Benchmark Metrics with numerai-tools v0.0.11

I ran all of the benchmark model predictions through my metrics and here are the results. I used numerai-tools v0.0.11 with the updated MMC calculation. teager60 had the best MMC but teager_plus_cyrus had the best CORR.

Here is the code I used. Comments appreciated!

"""
    benchmarks.py
    calculate metrics for benchmarks
"""

import pandas as pd
import matplotlib.pyplot as plt
import numpy as np
from time import sleep
from tools import printst
from scoring import correlation_contribution, numerai_corr, filter_sort_index


printst('initialize')
data_round = '624'
scoring_target = 'target_cyrus_v4_20'

benchmarks = pd.read_parquet(f'd:/rain/{data_round}_v4_2_validation_benchmark_models.parquet')
model_names = [m for m in benchmarks if m != 'era']
validation = pd.read_parquet(f'd:/rain/{data_round}_v4_2_validation_int8.parquet')
del validation['data_type']

benchmarks, validation = filter_sort_index(benchmarks, validation)  # remove NaNs

printst('read meta model data')
metamodel = pd.read_parquet(f'd:/rain/{data_round}_v4_2_meta_model.parquet',
                            columns=['era', 'numerai_meta_model'])
eras = metamodel['era'].unique()  # eras to keep
val_data = validation[validation['era'].isin(eras)]

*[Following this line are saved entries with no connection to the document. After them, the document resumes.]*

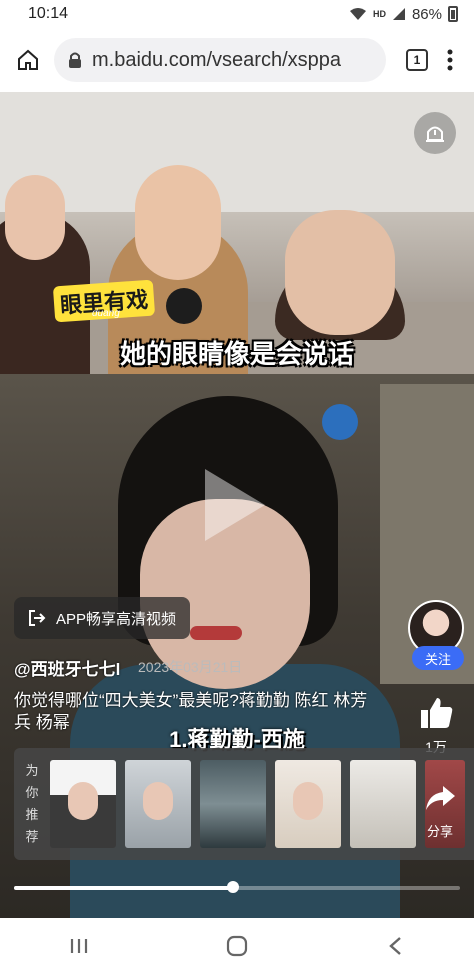 Image resolution: width=474 pixels, height=974 pixels. I want to click on home-icon, so click(28, 60).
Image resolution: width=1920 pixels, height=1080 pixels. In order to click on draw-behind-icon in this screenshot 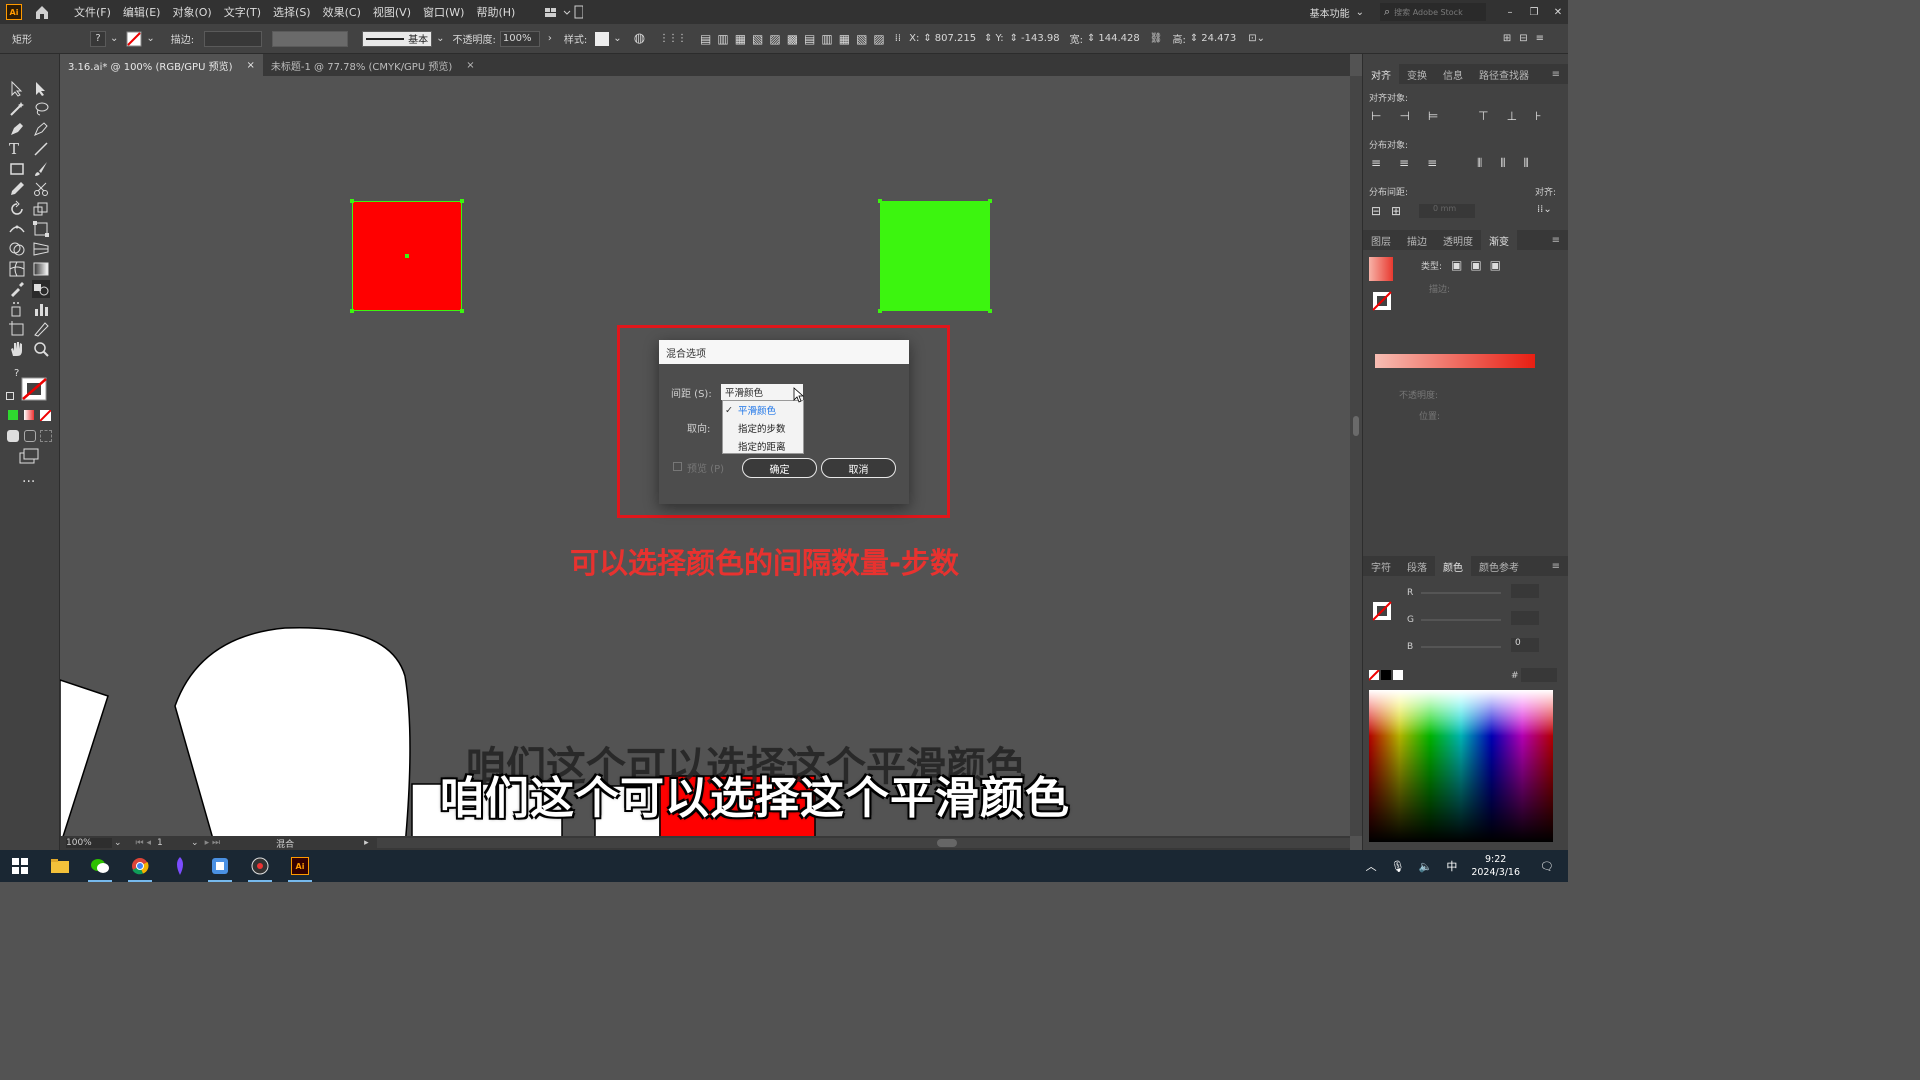, I will do `click(30, 436)`.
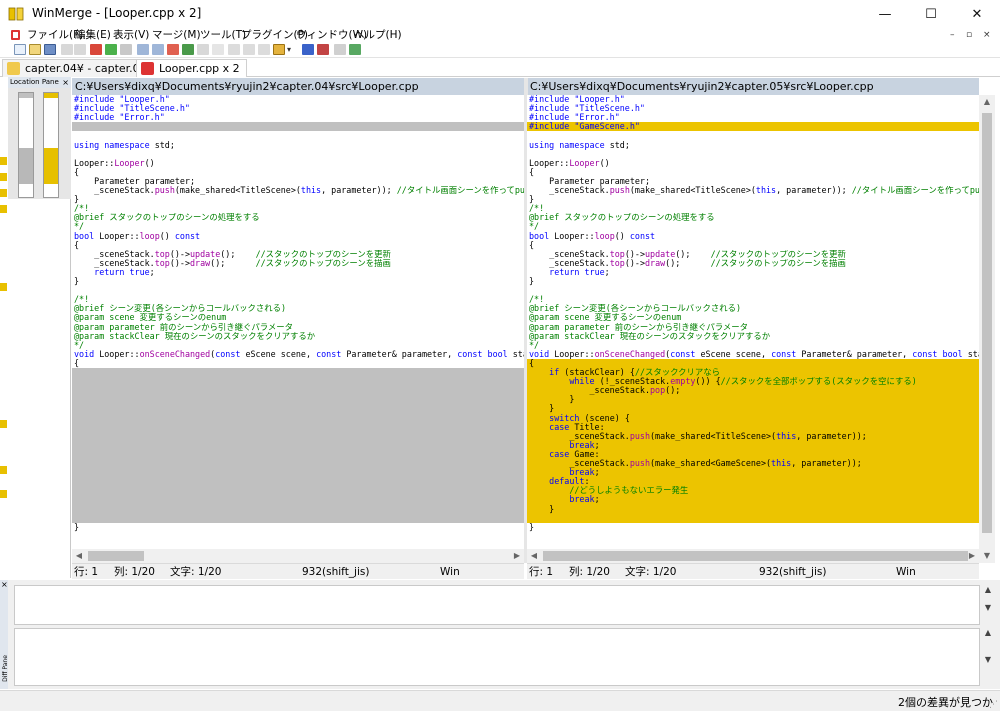 The width and height of the screenshot is (1000, 711). Describe the element at coordinates (308, 50) in the screenshot. I see `compare-icon` at that location.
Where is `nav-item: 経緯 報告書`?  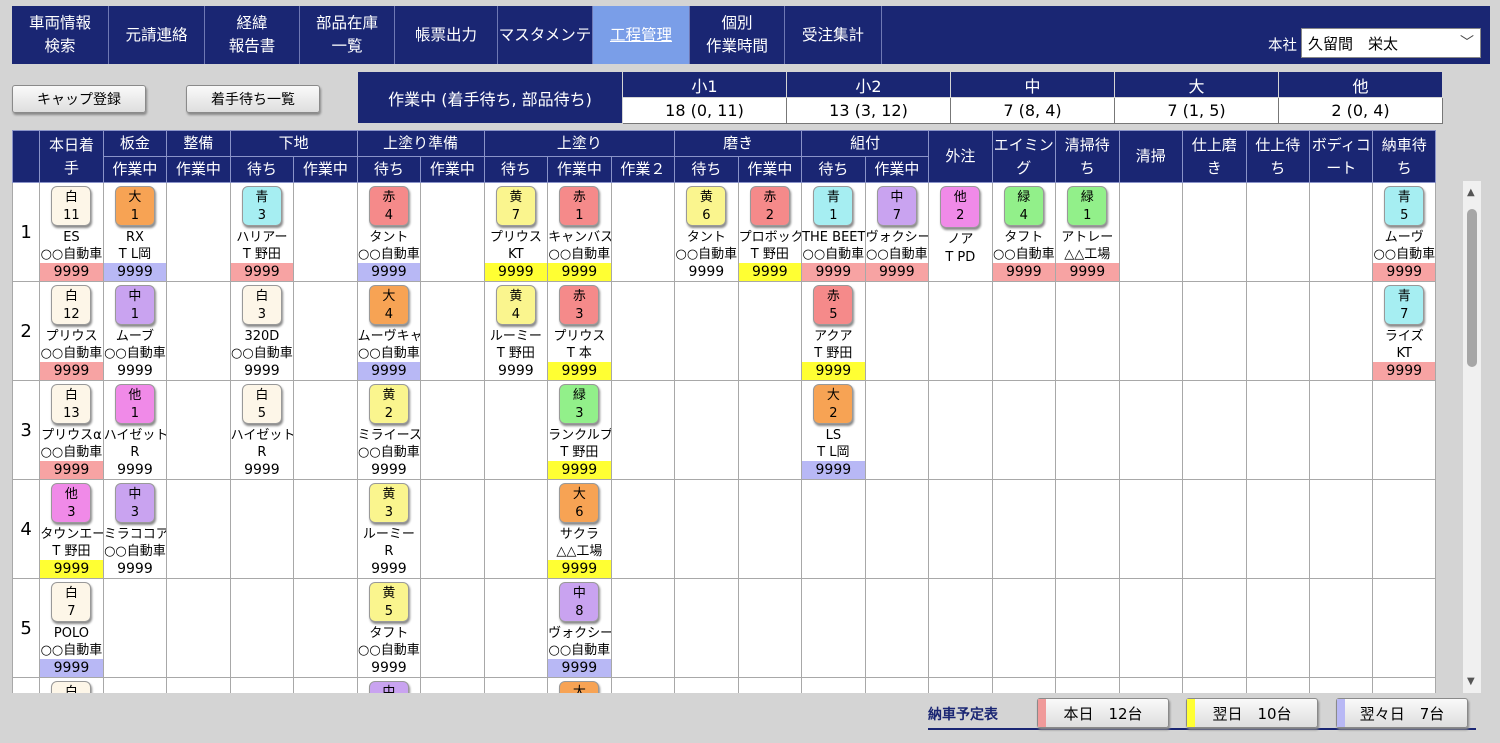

for model_name in model_names:
    printst(f'{model_name}: calculate statistics')
    predictions = pd.DataFrame(validation.index.values, columns=['id'])
    validation['prediction'] = benchmarks[model_name]
    predictions.set_index('id', inplace=True)
    predictions['prediction'] = benchmarks[model_name]
    predictions['era'] = validation['era'].values
    results = pd.read_csv('benchmarks/benchmarks.csv', index_col='model_name')

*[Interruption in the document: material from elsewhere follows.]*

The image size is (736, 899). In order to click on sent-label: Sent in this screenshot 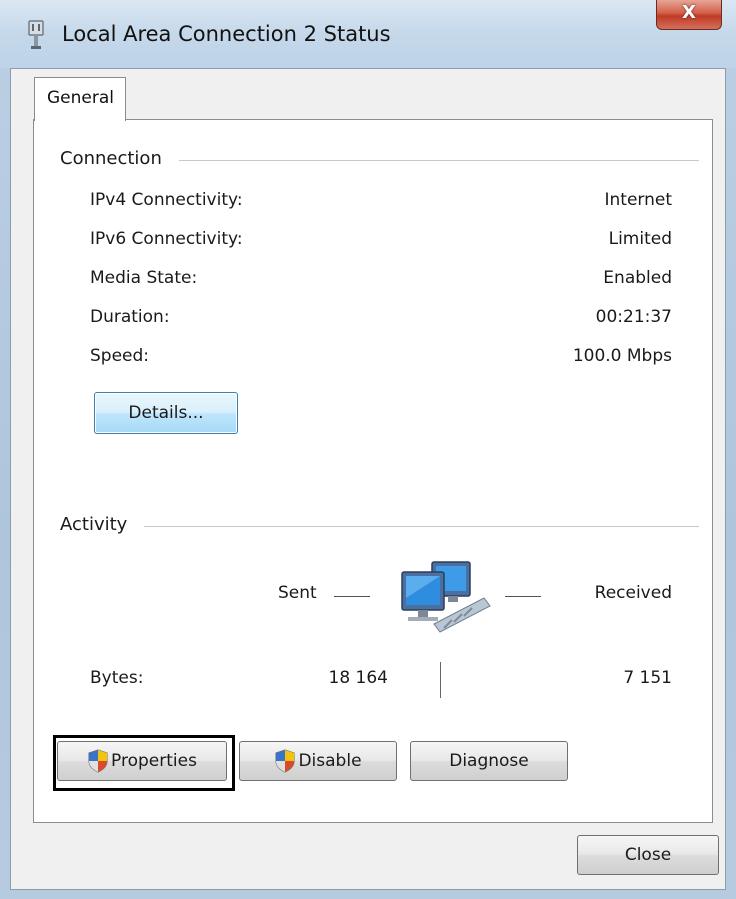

    printst(f'{model_name}: compute metrics')
    per_era_corr = (validation.groupby('era')
                    .apply(lambda x: numerai_corr(pd.DataFrame(x['prediction']),
                                                  x[scoring_target])))
    corr_values = per_era_corr['prediction'].values
    corr = np.mean(corr_values)
    std = np.std(corr_values)
    sharpe = corr / std
    consistency = np.sum([c >= 0.01 for c in corr_values]) / len(corr_values)
    predictions = predictions[predictions['era'].isin(eras)]  # select eras in metamodel data
    mmc = correlation_contribution(predictions,
                                   metamodel['numerai_meta_model'],
                                   val_data[scoring_target])['prediction']
    title = ('corr: {0:8.6f}  mmc: {1:8.6f}  std: {2:8.6f}  sharpe: {3:8.6f}  consistency: {4:8.6f}'
             .format(corr, mmc, std, sharpe, consistency))
    printst(f'{model_name}: {title}\n')

    # update validation results
    results.at[model_name, 'corr'] = corr
    results.at[model_name, 'mmc'] = mmc
    results.at[model_name, 'std'] = std
    results.at[model_name, 'sharpe'] = sharpe
    results.at[model_name, 'consistency'] = consistency

    # Plot the per-era corr

    per_era_corr.plot(kind='bar', title=f'Validation Correlation for {model_name}\n{title}',
                      figsize=(12, 6), xticks=[], snap=False)
    plt.savefig(f'benchmarks/{model_name}_validation_corr.png')
    plt.close()

    printst(f'{model_name}: save results')
    saved = False
    bs = '\b' * 80
    while not saved:
        try:
            results.to_csv('benchmarks/benchmarks.csv')
            saved = True
        except:
            print(bs + '*** Close benchmarks/benchmarks.csv to save new results ***', end='', flush=True)
            sleep(3)
    print(bs, end='', flush=True)
10 Likes

Very interesting. Do you have update the table with midnight release and up to date eras? Interested in the performance of teager + cyrus since midnight release vs previous (both using midnight dataset).
As suggestion, computing MMC with all validation isn’t fair as historic MM used other datasets.
I think using most recent rounds (since midnight) is more informative and realistic.
If you check MMC by era you may see what I say.